> **The data**:
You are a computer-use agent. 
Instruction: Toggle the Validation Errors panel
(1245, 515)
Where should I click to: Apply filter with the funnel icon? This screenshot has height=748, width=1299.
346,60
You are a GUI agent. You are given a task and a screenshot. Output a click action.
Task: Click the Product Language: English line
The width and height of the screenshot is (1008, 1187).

--

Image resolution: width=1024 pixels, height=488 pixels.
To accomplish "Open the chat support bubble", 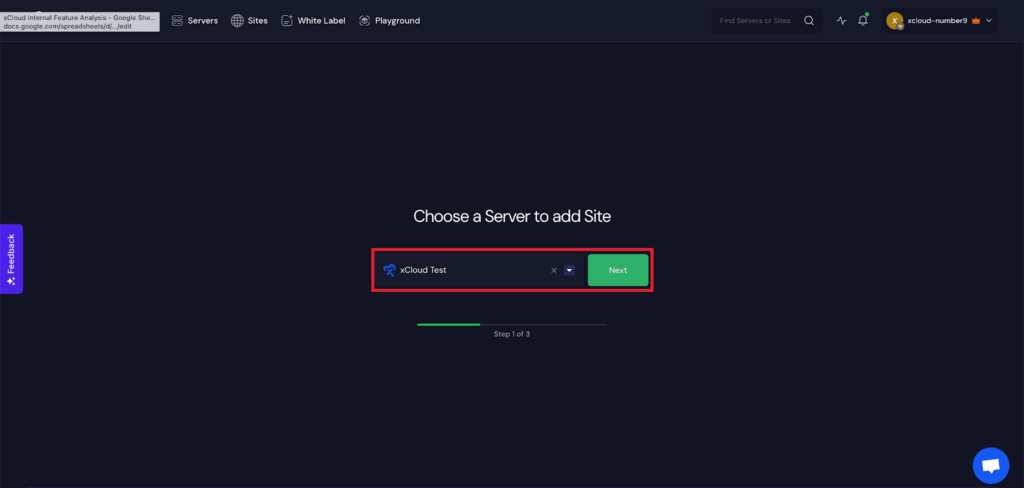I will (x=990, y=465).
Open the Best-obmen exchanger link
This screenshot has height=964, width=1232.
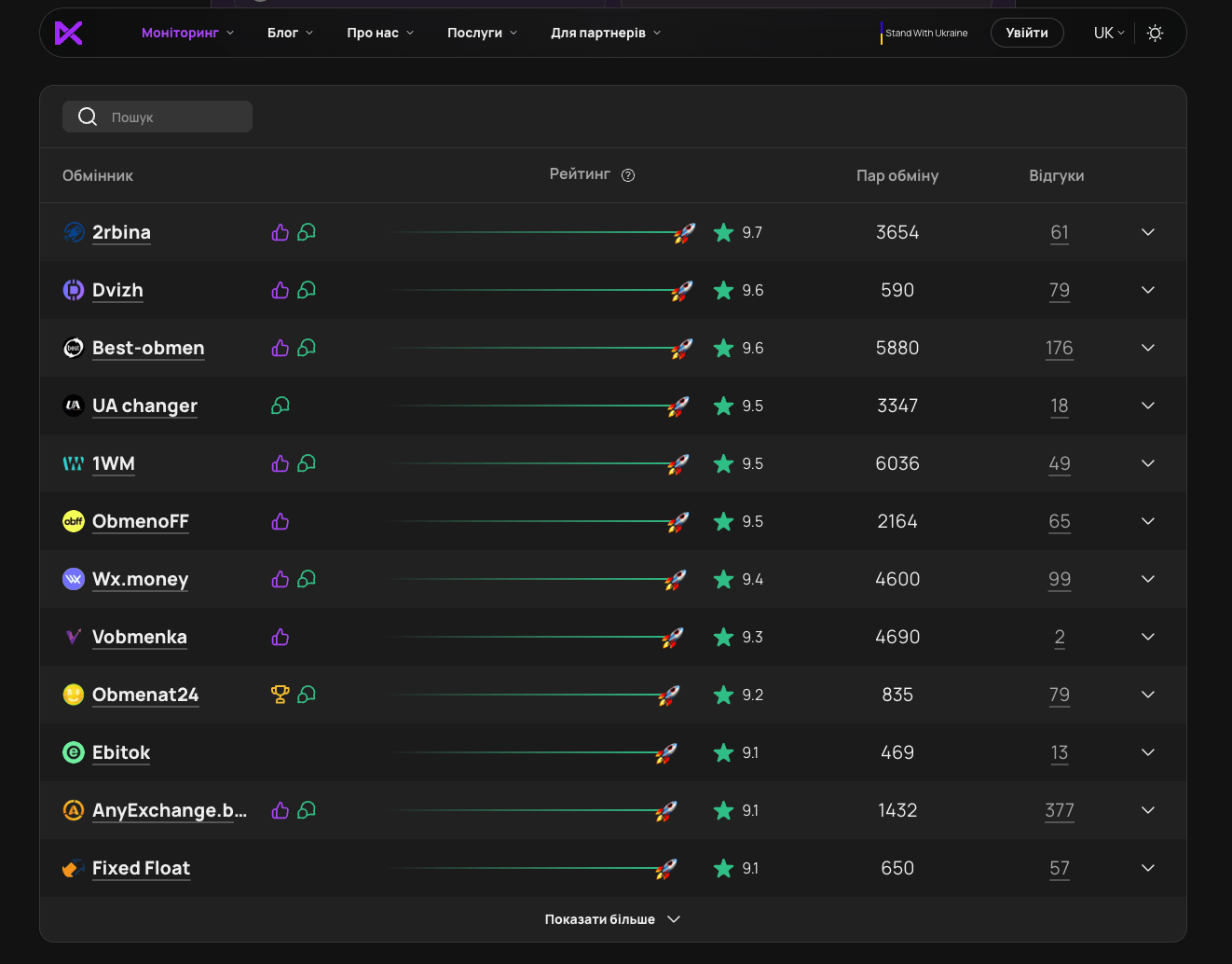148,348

---

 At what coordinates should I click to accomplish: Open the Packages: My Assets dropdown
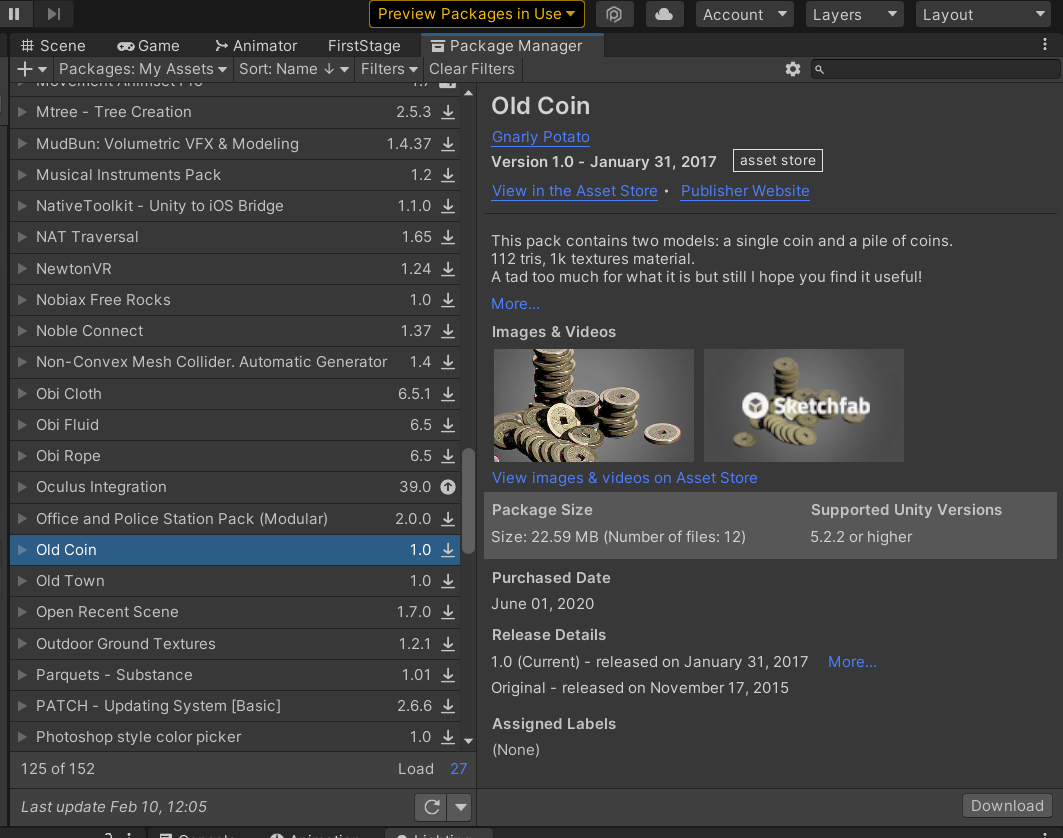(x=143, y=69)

> **Assigned task**: Write out, from the lines above, only those from the line with "You are a computer-use agent." to the line with "Task: Click the", exactly as given, including the first and the last.

> **Answer box**:
You are a computer-use agent. 
Instruction: Toggle the Validation Errors panel
(1245, 515)
Where should I click to: Apply filter with the funnel icon? This screenshot has height=748, width=1299.
346,60
You are a GUI agent. You are given a task and a screenshot. Output a click action.
Task: Click the Product Language: English line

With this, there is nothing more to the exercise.